* Provided text
#####
Red Hat Research Quarterly

Meet Perun: a performance analysis tool suite 

Red Hat Research Quarterly

Meet Perun: a performance analysis tool suite 

about the author

Jiří Pavela

is a PhD student at Brno University of Technology, Faculty of Information Technology, working under the supervision of Prof. Tomáš Vojnar and Assoc. Prof. Adam Rogalewicz as part of the VeriFIT research group. His research, supported by Red Hat, focuses on efficient software profiling, instrumentation and performance testing, as well as worst-case performance analysis of real-time safety-critical or mission-critical software.

about the author

Tomáš Fiedor

is currently a researcher at Oracle Labs, specializing in static and dynamic performance analysis and benchmarking. Previously, he was a member of the VeriFIT group at the Brno University of Technology, Faculty of Information Technology, and is the primary author of the Perun tool.

about the author

Jiří Hladký

leads the Kernel Performance Engineering Group at Red Hat, based in Brno, Czechia. With 15 years of experience in performance engineering, he specializes in benchmarking and optimizing the Linux Scheduler for RHEL. His work focuses on ensuring that kernel performance meets the demands of enterprise workloads.

about the author

Tomáš Vojnar

is the head of the Department of Computer Systems and Communications at the Faculty of Informatics of Masaryk University in Brno, Czechia. Prior to this appointment, he was Vice Dean for Science and Research at the Faculty of Information Technology of Brno University of Technology, where he continues to be involved in research projects.

Article featured in

How do you turn a research project into an industry tool? Learn how the creators of Perun built a better performance analysis toolkit then brought it from academia to real-world implementation.

Everyone has a horror story about poor performance in a continuously evolving product. Managing the performance of reasonably complex software is simply a difficult task. With large software systems, things get even more entangled. The Linux kernel, web browsers, operating systems, or databases—these code bases all exceed millions of lines of code. The Linux kernel, in particular, has been developed for several decades by tens of thousands of developers, and it has a constant stream of new kernel versions every day, both in the upstream and in the distribution-specific branches, such as Red Hat Enterprise Linux (RHEL).
#####
* Problems to work on
#1 According to the Perun article, why does managing performance become especially hard in large code bases such as the Linux kernel? Answer in one to three sentences.
#2 Answer these questions from the Perun article.
(a) Where does Tomáš Fiedor currently work as a researcher?
(b) How many years of experience in performance engineering does Jiří Hladký have?
(c) What example of a distribution-specific kernel branch does the article give?
The lines that come next have no connection to the Perun article.

* Given records
#####
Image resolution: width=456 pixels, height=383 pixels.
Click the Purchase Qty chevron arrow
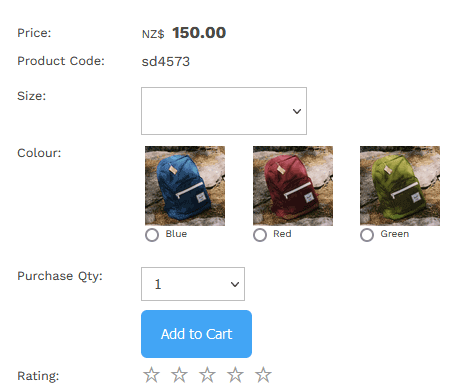(235, 284)
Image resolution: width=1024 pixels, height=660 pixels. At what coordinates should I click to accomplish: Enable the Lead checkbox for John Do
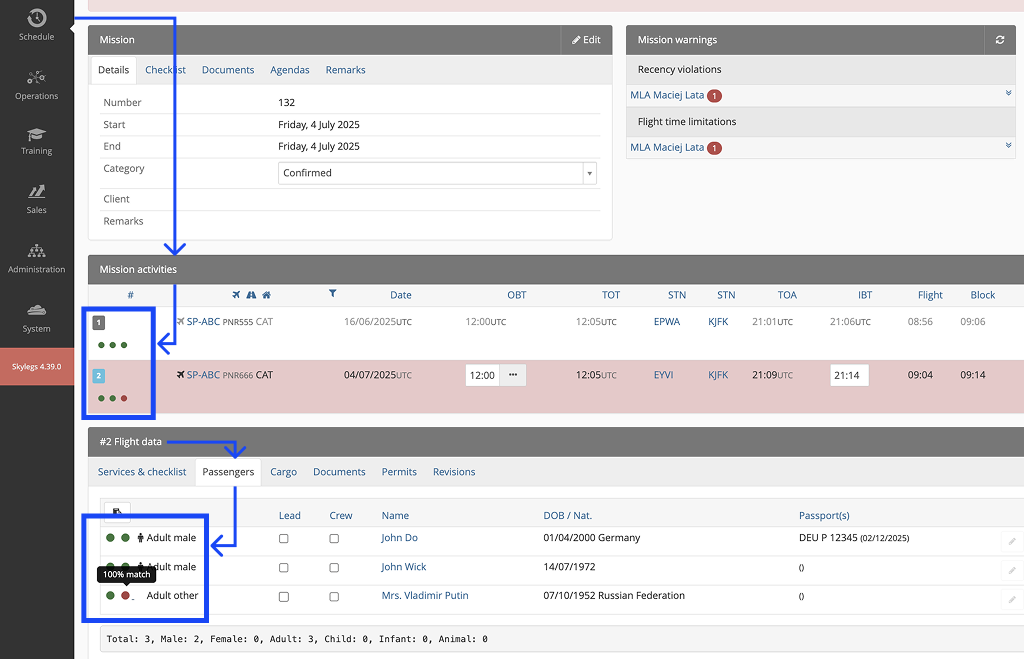point(284,537)
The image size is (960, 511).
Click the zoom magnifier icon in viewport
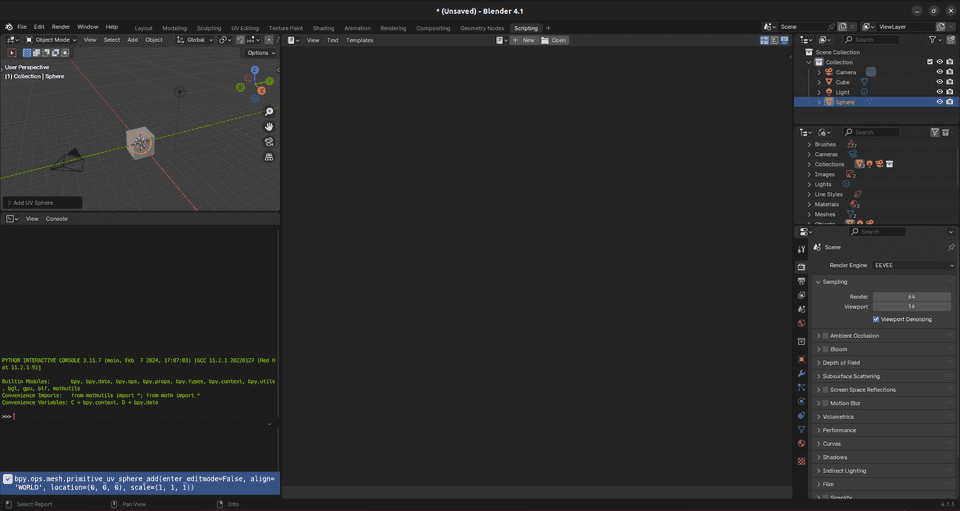pyautogui.click(x=269, y=112)
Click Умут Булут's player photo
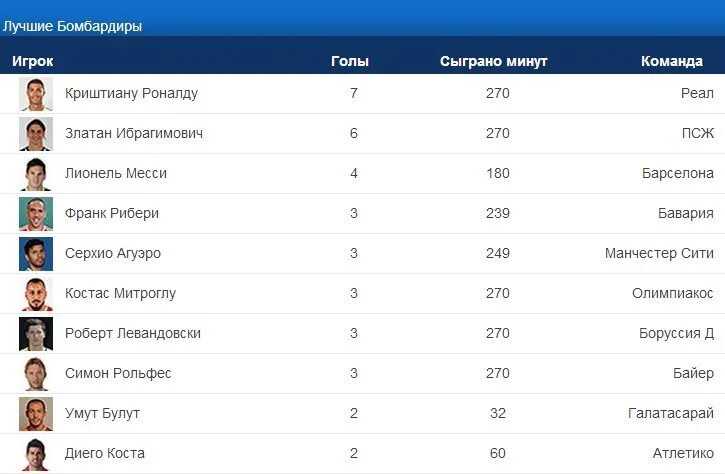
#####
* Per-task answers
#1 Large systems like the Linux kernel exceed millions of lines of code, so things become more entangled. The kernel has also been developed for several decades by tens of thousands of developers, and new versions appear every day in both the upstream and distribution-specific branches.

#2
(a) Oracle Labs.
(b) 15 years.
(c) Red Hat Enterprise Linux (RHEL).